Wolfe, Roger
Poeta, novelista y ensayista español nacido Westerham, Kent, Inglaterra, en 1962.
Reside en España desde los cuatro años.
Es un gran impulsor del realismo contemporáneo español representado en una obra que él mismo
ha denominado como “Escritura total”.
Su primer poemario “Diecisiete poemas” 1986, fue seguido por “Días perdidos en los transportes públicos” 1992,
“Hablando de pintura con un ciego” 1993, “Arde Babilonia” 1994, “Mensajes en botellas rotas” 1996,
“Cinco años de cama” 1998, “Enredado en el fango” 1999, “El arte en la era del consumo” 2001
y “Noches de blanco papel”, poesía reunida (1986-2001.
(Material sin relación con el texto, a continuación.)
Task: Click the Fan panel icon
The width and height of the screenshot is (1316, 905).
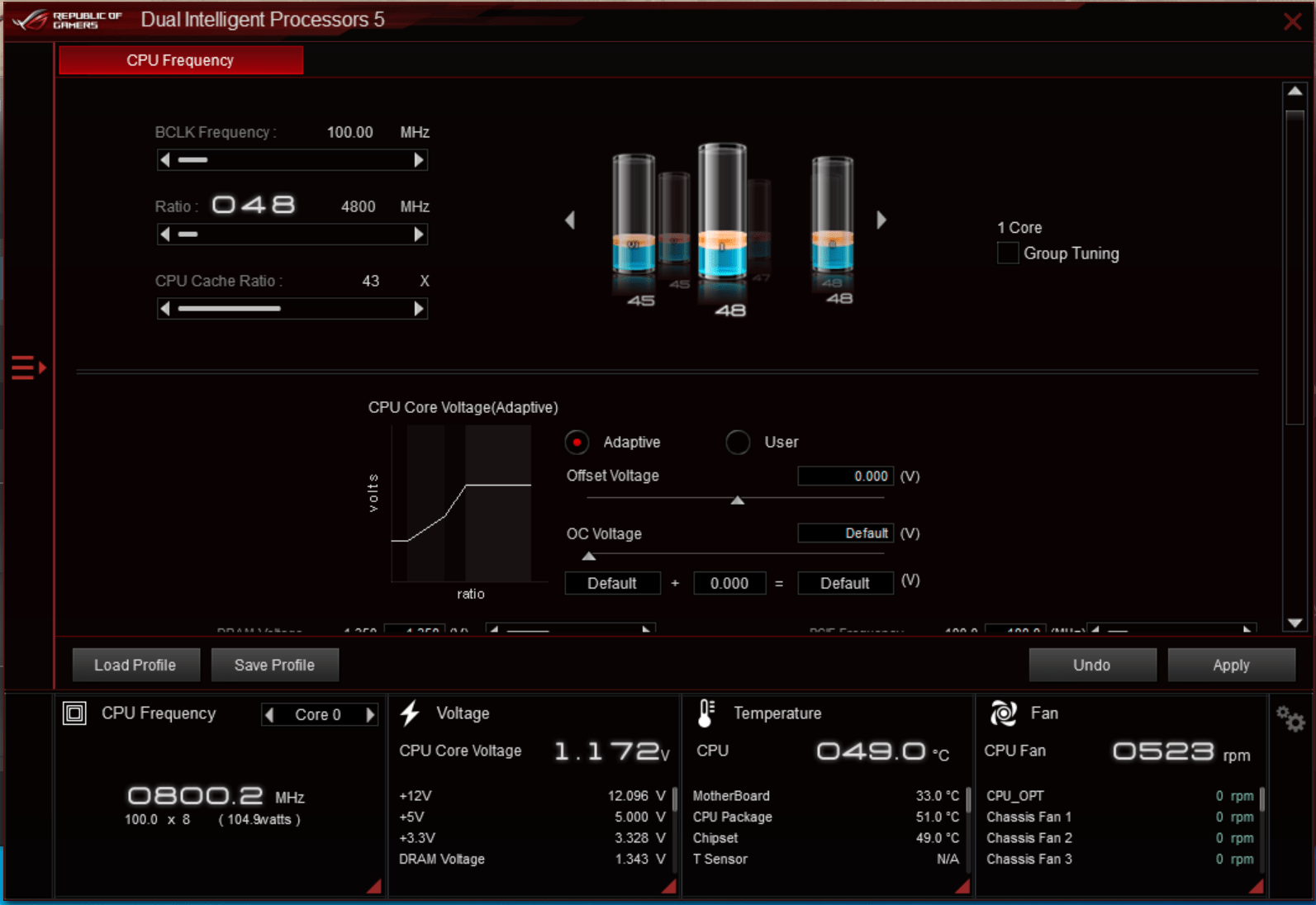Action: point(1003,713)
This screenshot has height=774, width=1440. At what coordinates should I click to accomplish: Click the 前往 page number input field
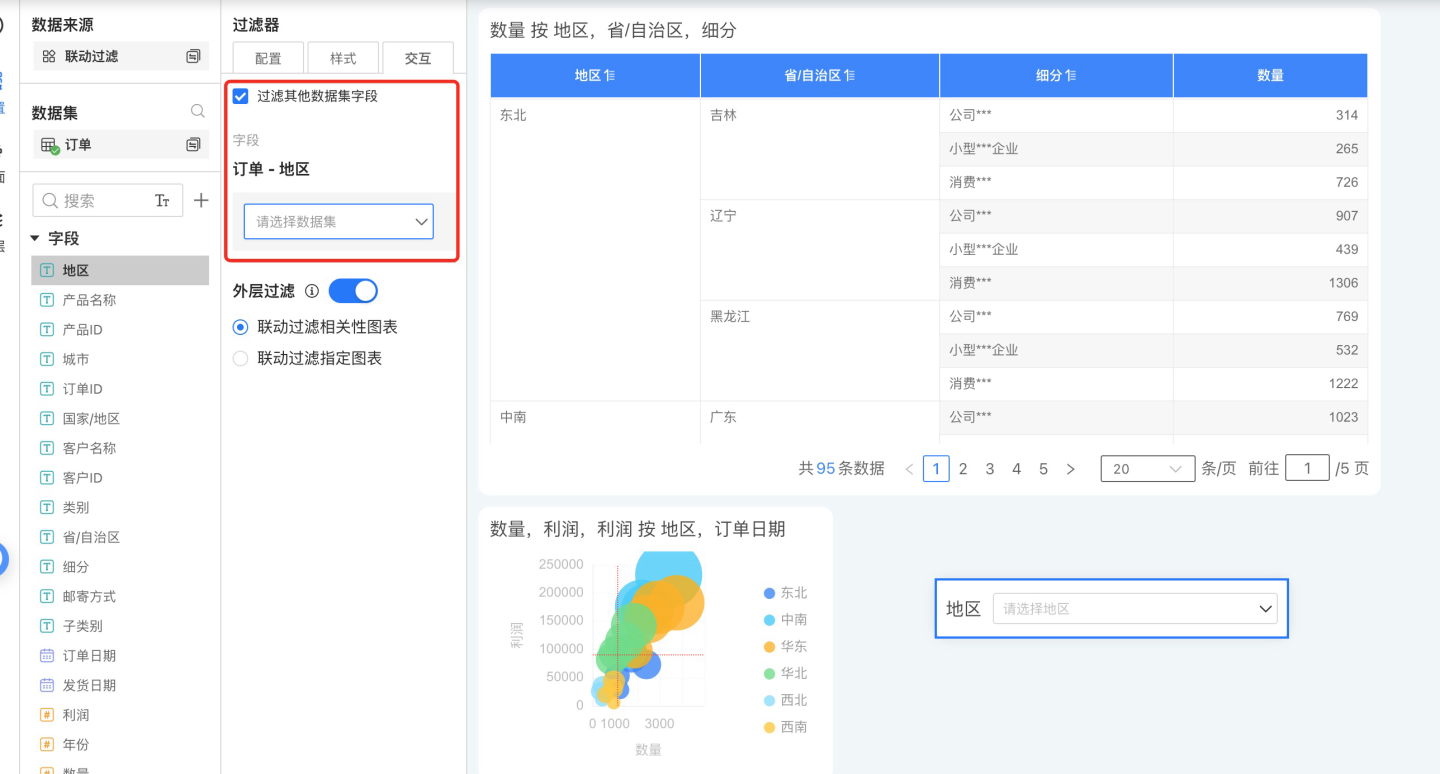tap(1306, 468)

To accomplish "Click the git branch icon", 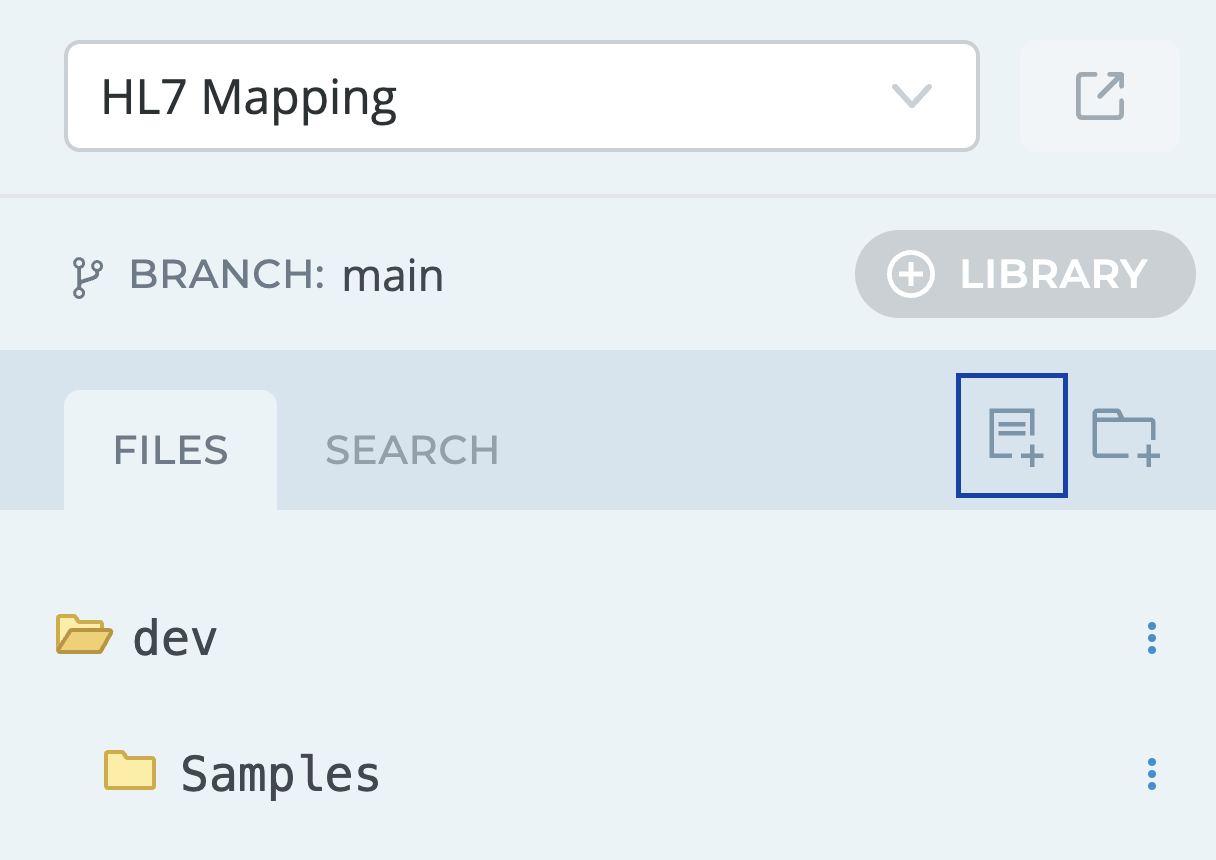I will 88,277.
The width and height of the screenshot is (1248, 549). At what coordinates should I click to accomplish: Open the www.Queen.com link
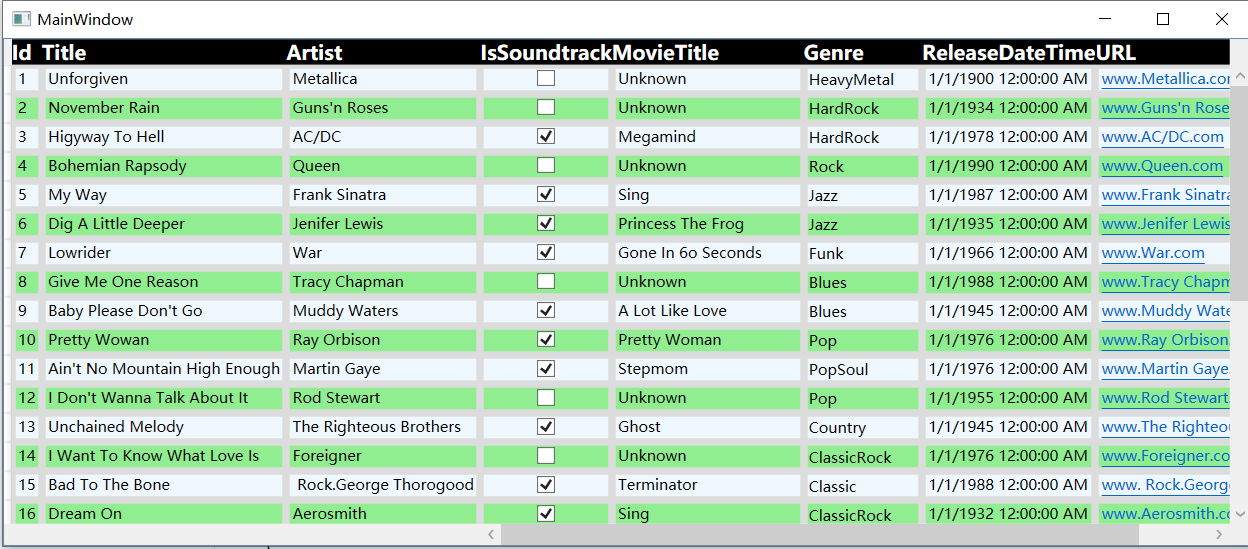coord(1162,166)

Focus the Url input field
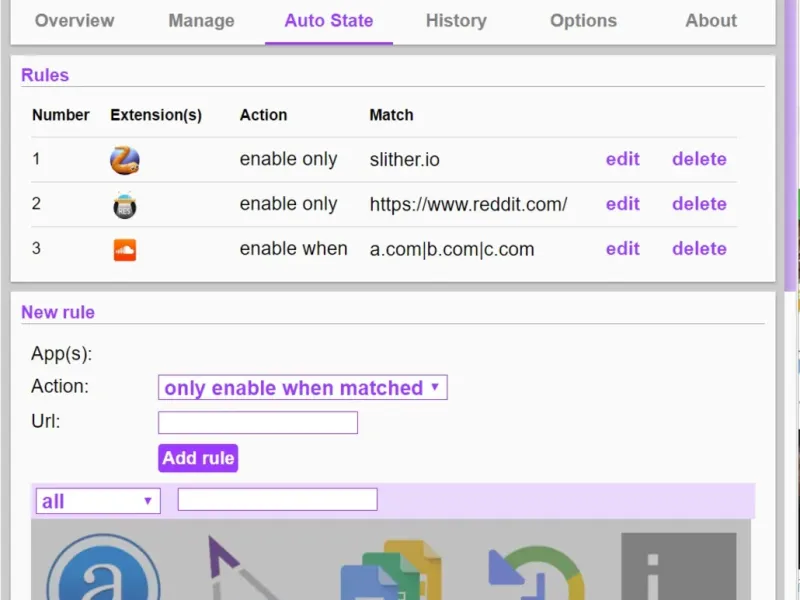point(258,423)
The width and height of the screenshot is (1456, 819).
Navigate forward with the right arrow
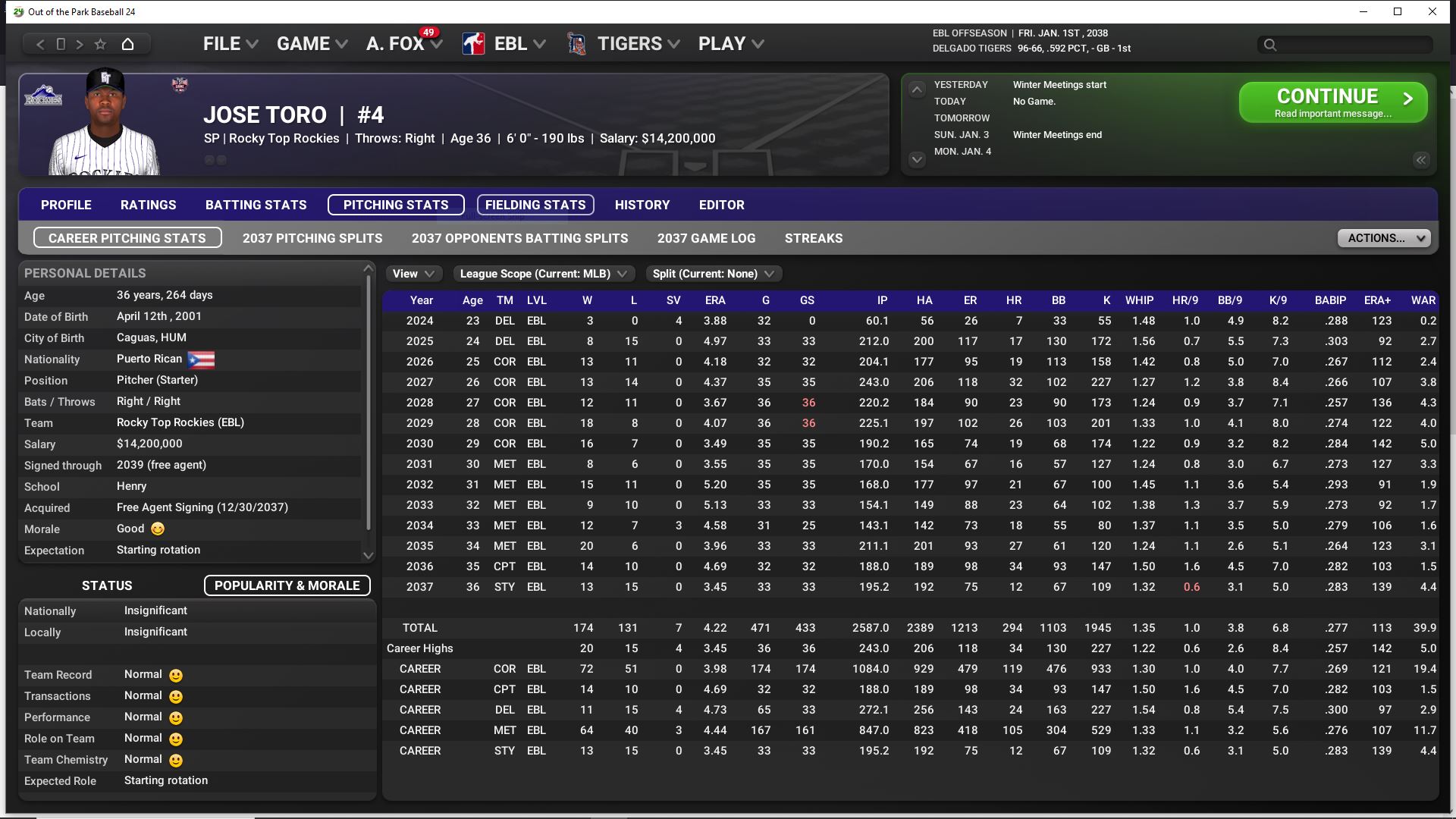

Recibió el premio Anthropos en 1991 y el premio Ciudad de Barbastro de novela corta por
“Fuera del tiempo y de la vida”.
8 Poemas en forma de artefacto
Y ahora
que estás
en España
que como
ya sabrás
es un país
en el que impera
el Estado
de Derecho
nunca olvides
que tu libertad
termina
donde empieza
la libertad
de los demás
le dijo
el funcionario
del Ministerio
del Interior
al inmigrante
magrebí.
* * *
Tienes derecho
a expresar
libremente
todo aquello
que te esté permitido decir.
* * *
Al terrorismo
se le llama
convivencia
si lo ejerce
un payaso
uniformado
con apoyo
de la grey.
* * *
Los demócratas
han aprendido
de las moscas:
cuanto mayor
sea el tamaño
de la mierda
tanto más grande
es el consenso.
* * *
Lanza la mierda
y lávate las manos.
* * *
Usté no sabe
con quién
se está metiendo
dijo el borracho
en la
comisaría.
Porque soy
poeta
y fui tocado
por los dioses
con el poder
de la palabra.
Y le partieron
la otra ceja
antes de darle
por el culo
con su propia
estilográfica.
* * *
No hay color
que no se doblegue
al del dinero.
* * *
-¿Eres político, Lou?
-¿Político? ¿Con respecto a qué? Dame un tema.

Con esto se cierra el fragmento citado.